**Source information:**
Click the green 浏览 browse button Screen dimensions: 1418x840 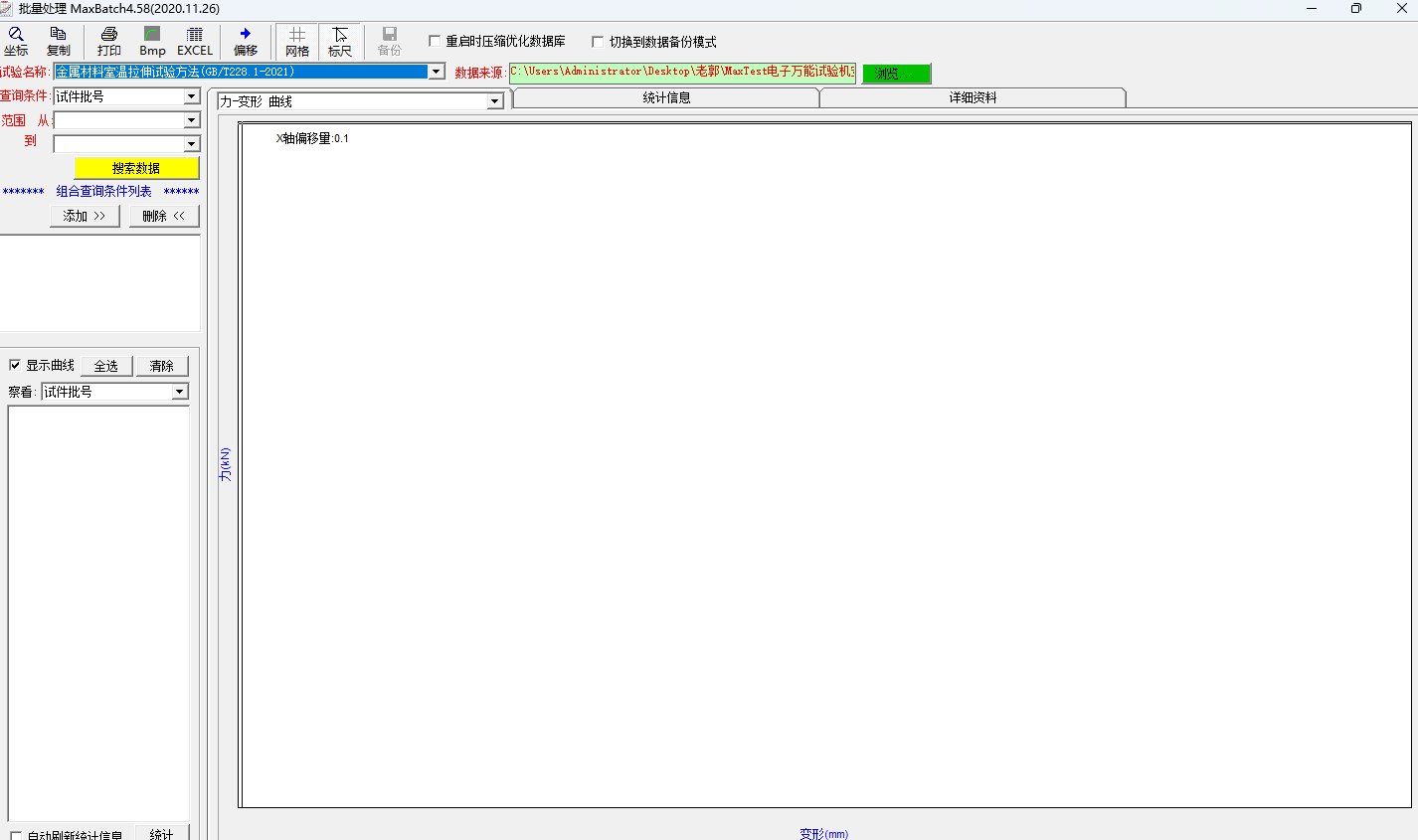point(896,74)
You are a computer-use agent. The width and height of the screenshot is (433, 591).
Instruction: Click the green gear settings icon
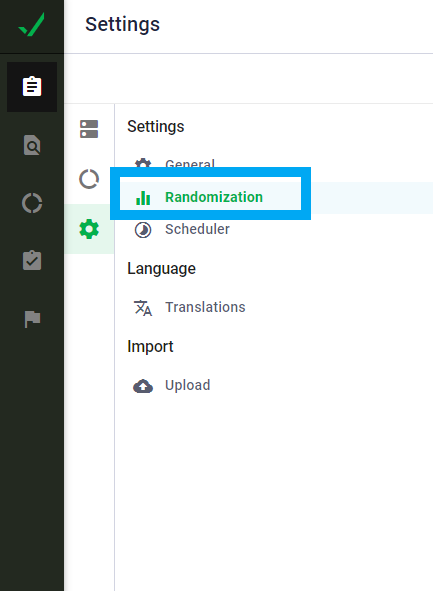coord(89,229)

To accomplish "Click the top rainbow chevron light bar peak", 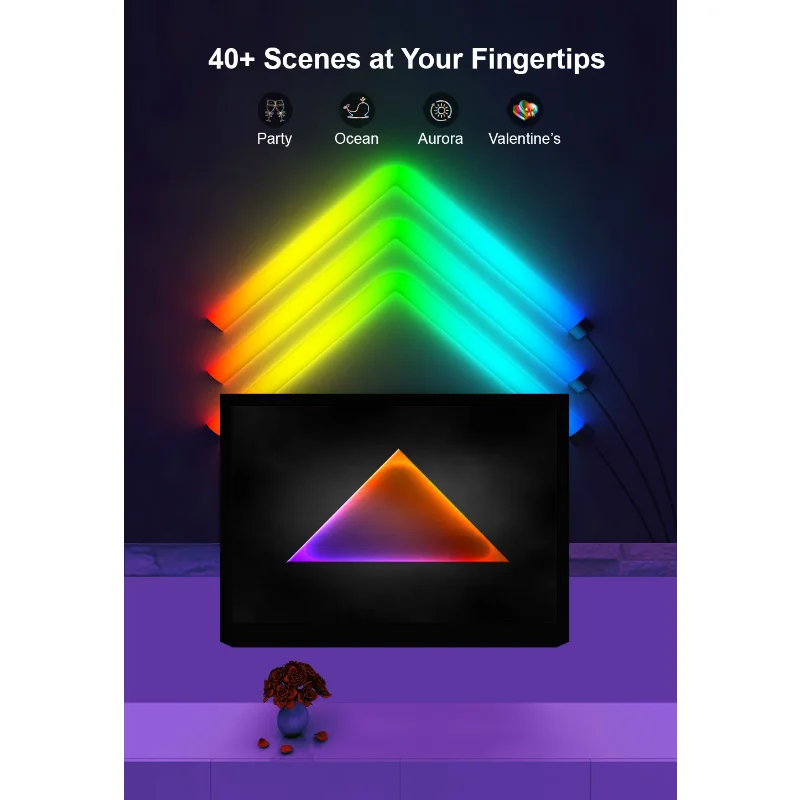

---

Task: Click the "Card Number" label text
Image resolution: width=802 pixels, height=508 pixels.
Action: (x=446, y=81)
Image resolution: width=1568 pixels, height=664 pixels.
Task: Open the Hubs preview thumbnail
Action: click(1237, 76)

...

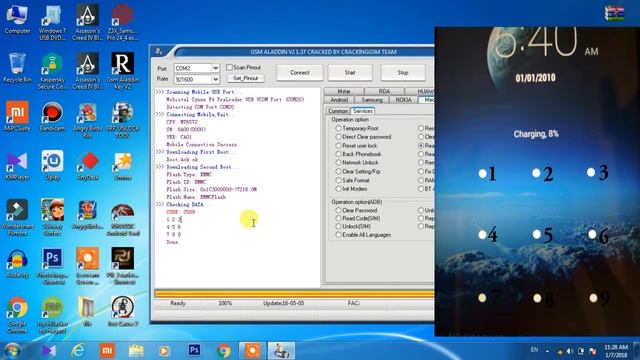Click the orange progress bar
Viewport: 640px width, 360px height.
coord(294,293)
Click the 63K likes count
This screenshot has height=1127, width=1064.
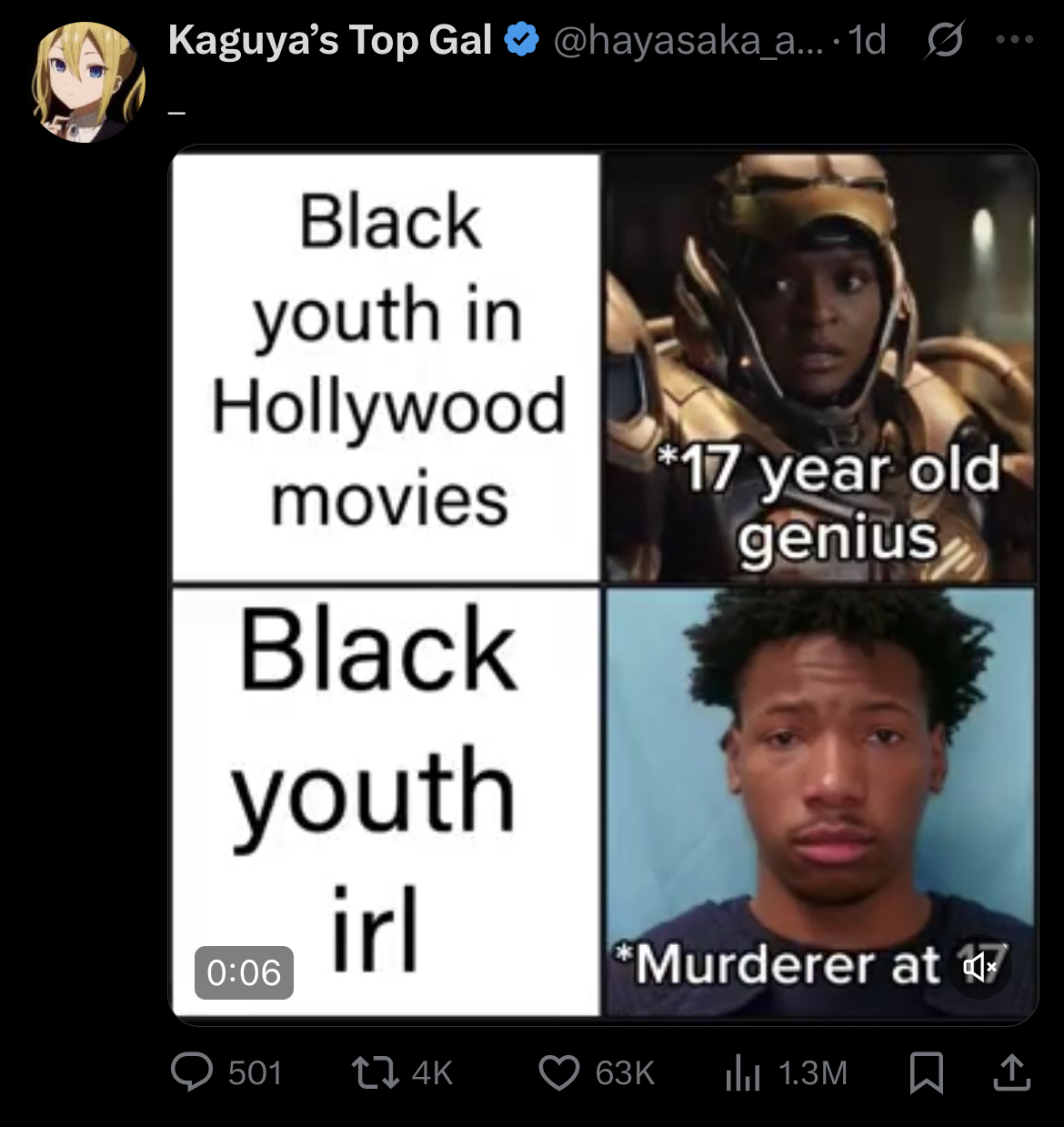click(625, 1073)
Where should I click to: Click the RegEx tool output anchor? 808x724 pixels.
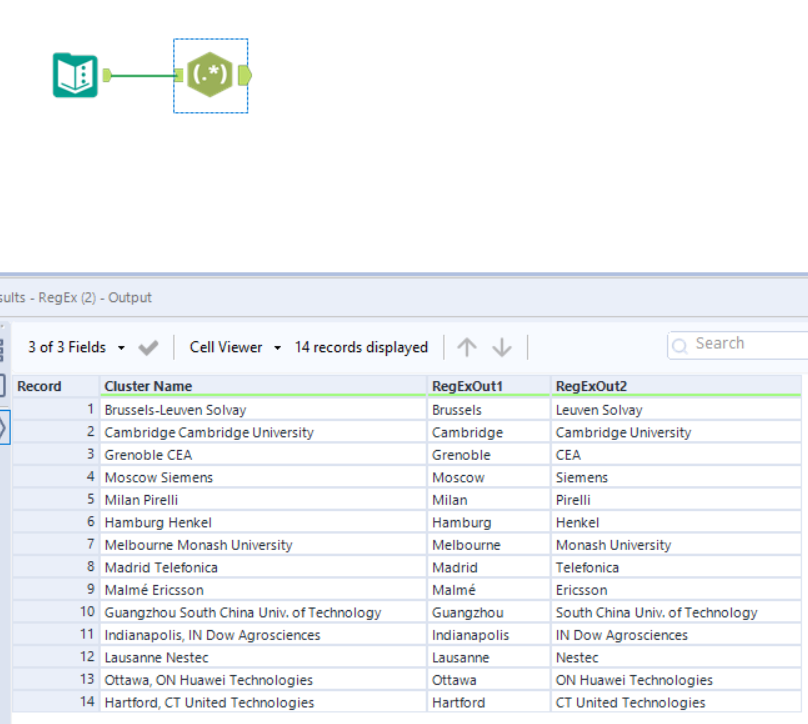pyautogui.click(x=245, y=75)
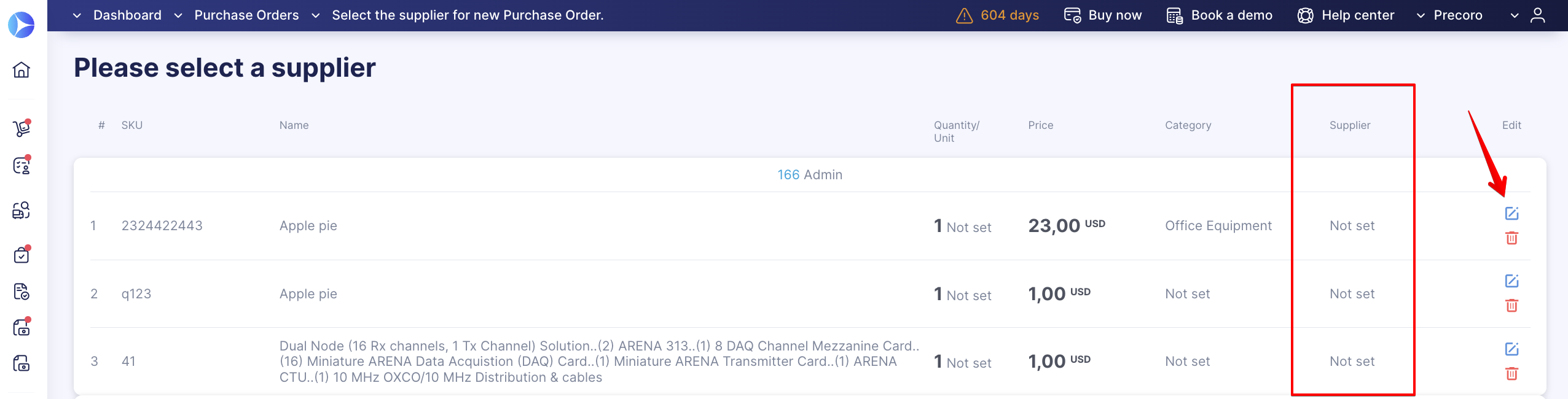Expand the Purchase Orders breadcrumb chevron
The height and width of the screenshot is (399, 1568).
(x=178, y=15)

**Work request:** Only the lines of the listing above from the one with "Instruction: Click the" through the one with "the top rainbow" should be output, exactly, with both ends kept and pictures left out.

**Expected answer:**
Instruction: Click the green gear settings icon
coord(89,229)

To accomplish "Click the top rainbow chevron light bar peak", 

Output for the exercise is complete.